Re: [PATCH 1/2] mm: multi-gen LRU: retry folios written back while isolated

Andrew Morton <akpm@xxxxxxxxxxxxxxxxxxxx> · Wed, 16 Nov 2022 14:59:52 -0800

On Tue, 15 Nov 2022 18:38:07 -0700 Yu Zhao <yuzhao@xxxxxxxxxx> wrote:

> The page reclaim isolates a batch of folios from the tail of one of
> the LRU lists and works on those folios one by one. For a suitable
> swap-backed folio, if the swap device is async, it queues that folio
> for writeback. After the page reclaim finishes an entire batch, it
> puts back the folios it queued for writeback to the head of the
> original LRU list.
> 
> In the meantime, the page writeback flushes the queued folios also by
> batches. Its batching logic is independent from that of the page
> reclaim. For each of the folios it writes back, the page writeback
> calls folio_rotate_reclaimable() which tries to rotate a folio to the
> tail.
> 
> folio_rotate_reclaimable() only works for a folio after the page
> reclaim has put it back. If an async swap device is fast enough, the
> page writeback can finish with that folio while the page reclaim is
> still working on the rest of the batch containing it. In this case,
> that folio will remain at the head and the page reclaim will not retry
> it before reaching there.
> 
> This patch adds a retry to evict_folios(). After evict_folios() has
> finished an entire batch and before it puts back folios it cannot free
> immediately, it retries those that may have missed the rotation.
> 
> Before this patch, ~60% of folios swapped to an Intel Optane missed
> folio_rotate_reclaimable().
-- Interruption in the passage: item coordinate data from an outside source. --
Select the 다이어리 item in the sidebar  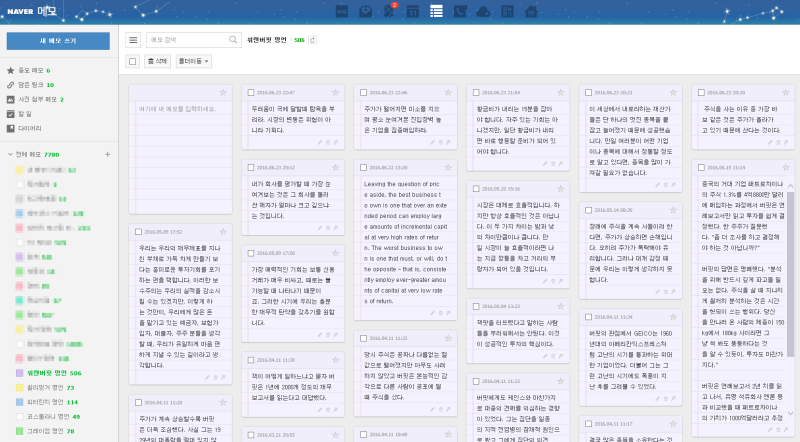pyautogui.click(x=30, y=129)
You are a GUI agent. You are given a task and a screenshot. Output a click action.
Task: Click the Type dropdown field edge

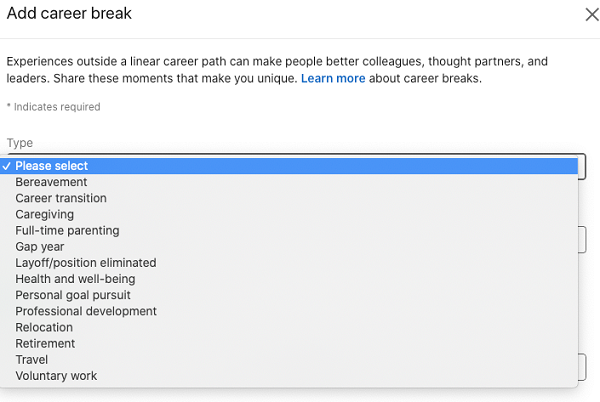pos(582,166)
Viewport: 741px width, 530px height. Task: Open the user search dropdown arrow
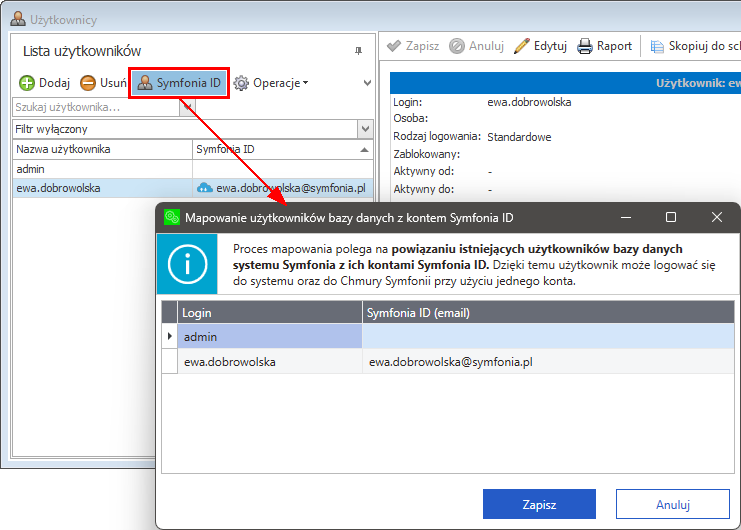pos(187,107)
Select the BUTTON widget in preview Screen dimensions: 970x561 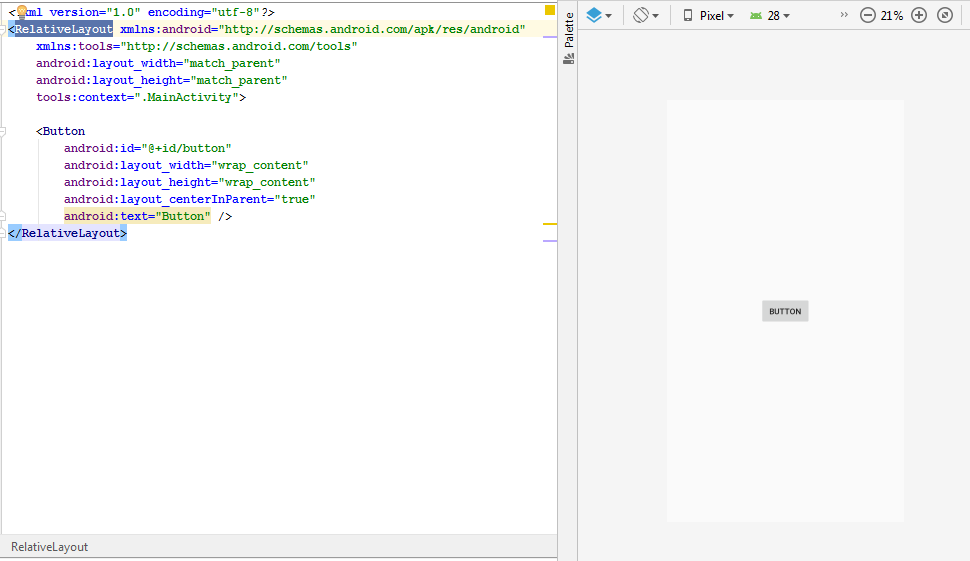click(785, 311)
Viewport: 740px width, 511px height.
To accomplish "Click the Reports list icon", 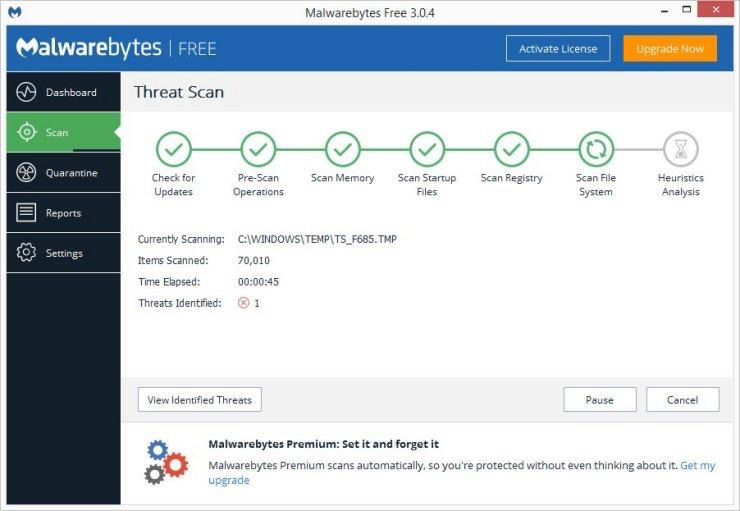I will [x=27, y=213].
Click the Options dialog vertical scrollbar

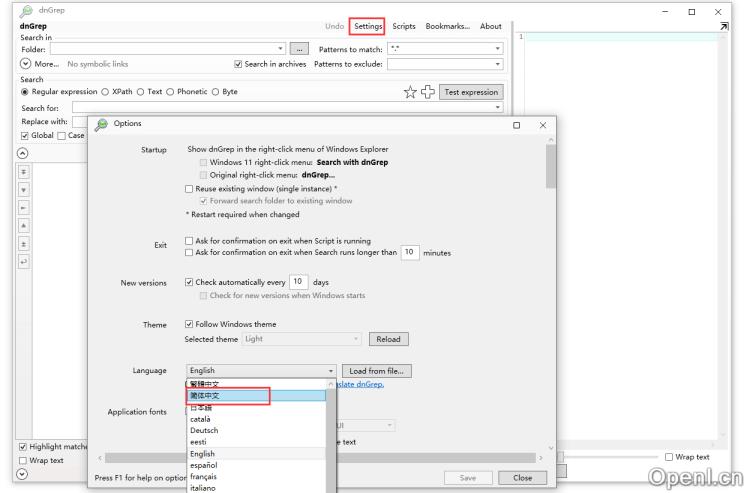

After this patch, ~99% of missed folios
> were reclaimed upon retry.
> 
> This problem affects relatively slow async swap devices like Samsung
> 980 Pro much less and does not affect sync swap devices like zram or
> zswap at all.

As I understand it, this approach has an implicit assumption that by
the time evict_folios() has completed its first pass, write IOs will
have completed and the resulting folios are available for processing on
evict_folios()'s second pass, yes?

If so, it all kinda works by luck of timing.  If the swap device is
even slower, the number of folios which are unavailable on the second
pass will increase?

Can we make this more deterministic?  For example change evict_folios()
to recognize this situation and to then do folio_rotate_reclaimable()'s
work for it?  Or if that isn't practical, do something else?

(Is folio_rotate_reclaimable() actually useful?  That concept must be
20 years old.  What breaks if we just delete it and leave the pages
wherever they are?)